A former magistrate and candidate in the highly contested 2014 judge-executive’s race has once again thrown his hat in the ring hoping to reach the county’s highest seat.
Harry T. Clark, former magistrate of District 4, filed last month to officially place him on the Democrat ballot in the primary election on May 22.
Clark’s current opposition comes from within current Judge-Executive Walter Blevins’ office, political newcomer and deputy judge-executive Lincoln Caudill.
Blevins said he would not run for office in the upcoming election.
The two candidates will also face another political novice in Benjamin Heckman, also a Democrat.
Nearly every major role in local politics is up for grabs including county attorney, magistrates, county clerk, jailer, coroner, surveyor, PVA, constable, and sheriff.
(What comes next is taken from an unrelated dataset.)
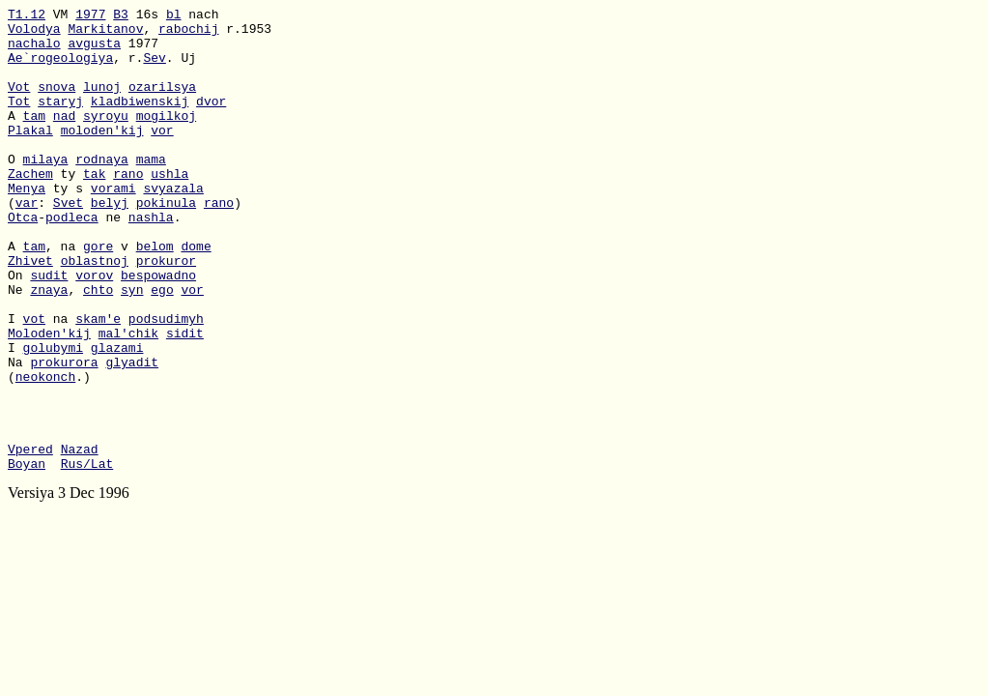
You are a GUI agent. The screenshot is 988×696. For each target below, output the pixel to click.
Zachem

The county clerk’s seat is perhaps seeing the most action with four candidates having already filed.
Incumbent clerk Kim Davis has yet to officially file, but her legal counsel announced weeks ago that her intentions were to again run for the seat as a Republican candidate.
Currently she will see at least four others go head-to-head against each other on the Democrat ticket as Elwood Caudill Jr., James “Jamey” Jessee, Nashia Fife, and David Ermold have all announced they are running.
Caudill ran against Davis in the Democrat primary in 2014, losing by just 23 votes.
Ermold is making national headlines as he and his husband were denied a marriage license by Davis in 2015.
Morehead Mayor Jim Tom Trent will seek re-election for his second term, however, political rookie Laura White-Brown also filed for the non-partisan mayoral race taking place in November.
All six City Council seats will also be up for vote. Currently, only Beth Ousley has made her filing official.
John Northcutt, county coroner, was the first to file on Nov. 8 when the county clerk’s office opened. He has sat in that position for nearly 25 years and is currently unopposed.
Another incumbent without current opposition filing within the first few hours was Sheriff Matt Sparks. He will be completing his first four-year term after winning in 2014.
All four magistrate seats will be on the ballot in their respective districts, including the filling of the vacant seat of Distrct 4 left by Stanley Messer.
Current candidates for the seat are Democrats Dale Davis and Robert Hamm.
Incumbent Ray White (Democrat), Magistrate of District 1, was second in line to file for office but was shortly followed by challenger Nicholas Pecco (Republican).
Charlie Winkleman, Magistrate of District 3, and Darrell Glover, Magistrate of District 2, have also filed without an opponent as of now.
Carmen Eldridge Swim registered with hopes of continuing to serve as Rowan County’s Property Valuation Administrator.
Current county attorney Cecil Watkins has filed without current opposition. He has led the county office since December 2009.
Jailer Wes Coldiron, a Republican, is currently unopposed as well.
Four constables have also filed to serve. They are:
• Douglas Ray Vaughan, District 1
• Doug Horton, District 2
• Harry “Randy” Steele, District 2
• Bob Christian, District 3
Rowan County District Judge William “Willie” Roberts and Commonwealth’s Attorney Ronnie Goldy have also filed without an opponent.
Rowan County school board members Scott Davison and Danny Mabry’s four-year staggered terms also end. Davison has officially filed and Mabry has announced he will seek re-election.
Congressman of the 5th District, Hal Rogers, will see his two-year term end along with Rep. Rocky Adkins. Both are expected to file to continue serving in their current capacities.
Those wishing to run for office in most races have until Jan. 30, 2018, to file.
Prospective candidates can declare their candidacy through the Rowan County Clerk’s Office or the Kentucky Office of the Secretary of State.